Whether you work from home or make frequent social calls, having good cell reception in your home is important. For interested homebuyers, the level of cell reception in a new home may affect their decision to buy. Do you know what causes poor reception and slow service? Review the following common reasons for poor reception in a house to gain a comprehensive understanding of potential problems when purchasing your next home.
High Cellular Traffic
If a certain street, apartment building, or neighborhood has a lot of residents and not enough cell towers in the area, it can affect reception. Assuming other families are using their phones just as much as you are, it’s likely that all these signals are continuously competing for space on the closest cell tower. The more competition there is, the more difficult it becomes for your phone to secure a connection. The influx of cellular traffic can weaken connections and signals and can cause your call to transfer to a cell tower that is already full, which will drop the call.
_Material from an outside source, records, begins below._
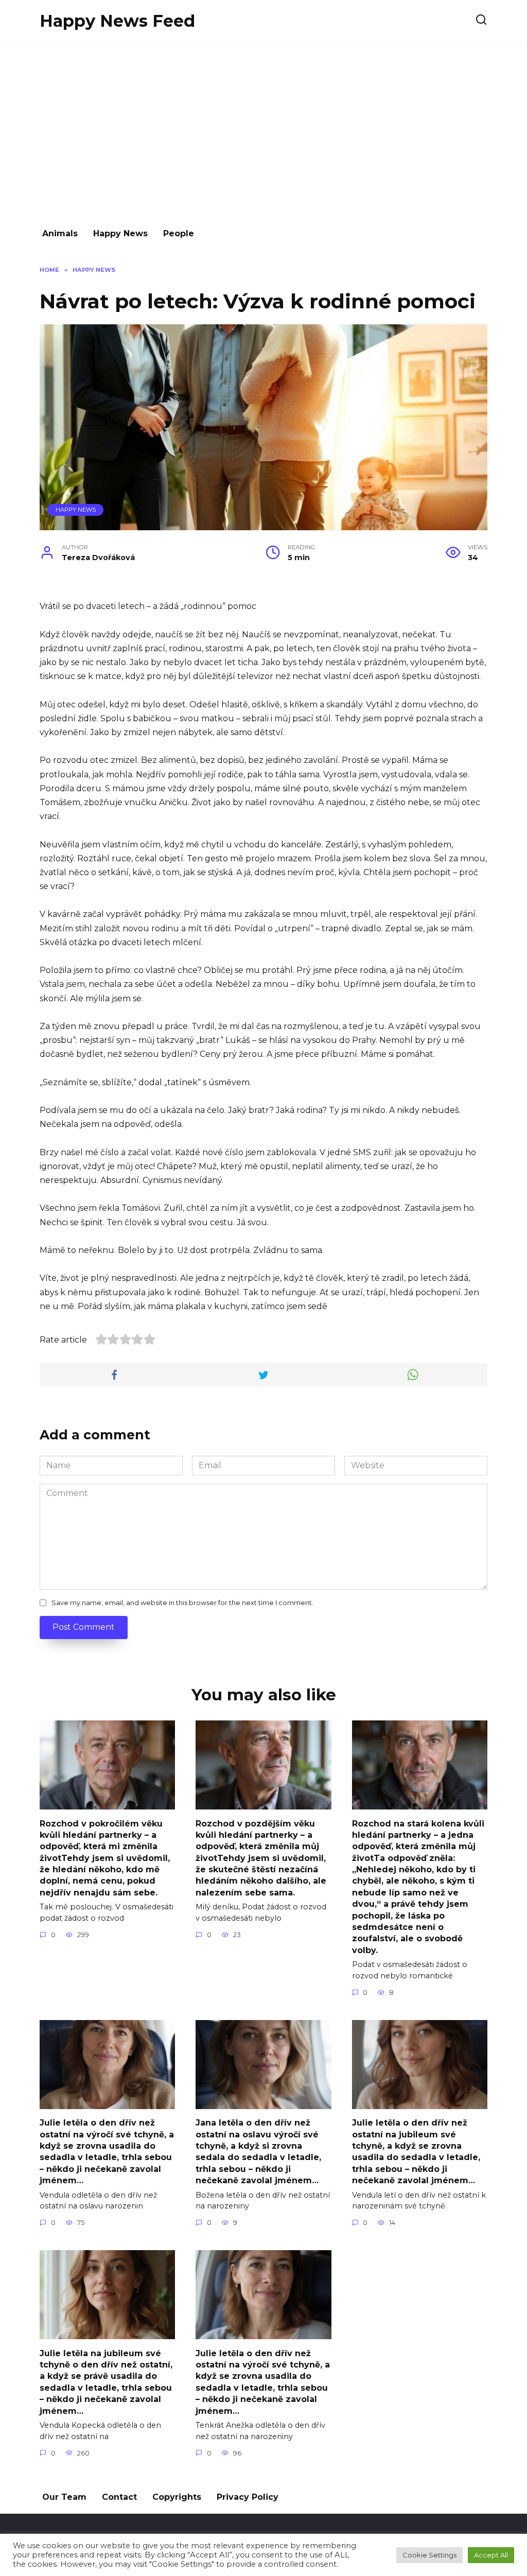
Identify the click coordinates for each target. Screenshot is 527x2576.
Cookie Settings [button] (429, 2555)
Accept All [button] (491, 2555)
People (178, 233)
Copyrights (176, 2497)
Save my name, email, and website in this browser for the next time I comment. (182, 1603)
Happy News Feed (117, 21)
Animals (60, 233)
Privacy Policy (247, 2497)
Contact (119, 2497)
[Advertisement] (263, 130)
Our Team (64, 2497)
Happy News (120, 233)
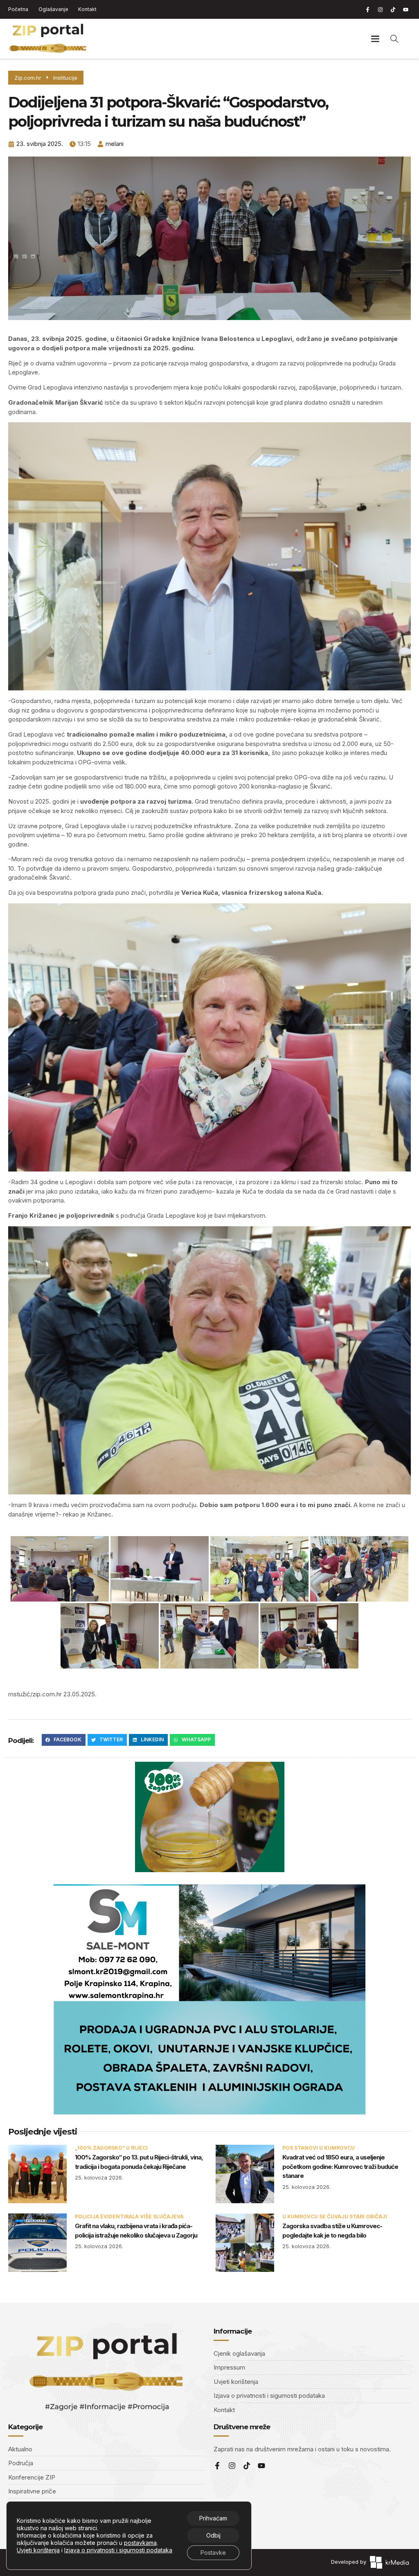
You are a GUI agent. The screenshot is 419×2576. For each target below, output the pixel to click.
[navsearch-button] (394, 38)
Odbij (213, 2535)
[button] (375, 38)
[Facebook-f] (367, 9)
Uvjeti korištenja (38, 2550)
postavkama (140, 2542)
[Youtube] (405, 9)
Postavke (213, 2552)
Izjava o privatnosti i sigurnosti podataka (118, 2550)
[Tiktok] (392, 9)
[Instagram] (380, 9)
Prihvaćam (213, 2518)
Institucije (65, 77)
The type of construction materials used in a building can have a serious impact on your signal. Metal construction materials and low-E glass can weaken cellular signals and cause your service to go in and out as you move throughout a home. If you notice your signal getting better as you move toward a door or window, the home’s metal materials likely obstruct your connection.
Low Phone Battery
If you haven’t charged your phone in a while, it’s possible that your signal will become weaker. Since your phone needs ample power to sustain a viable connection with a cell tower, it may have a harder time connecting when the battery is extremely low.
Valleys, Hills, and Trees
Geographic elements such as valleys and hills are a prevalent cause of cell signal interruption. If a home is located on one side of a hill and the only cell tower nearby is situated on the opposite side of the hill, your connection is likely to suffer as a result. In addition, a large number of trees surrounding a home can cause major disruptions in cellular reception.
Your cell phone receives and transfers electromagnetic waves, which are especially prone to the impact of weather conditions. Humidity, clouds, thunder, rain, snow, wind, and lighting can affect your cell phone’s ability to connect to a tower and maintain a signal.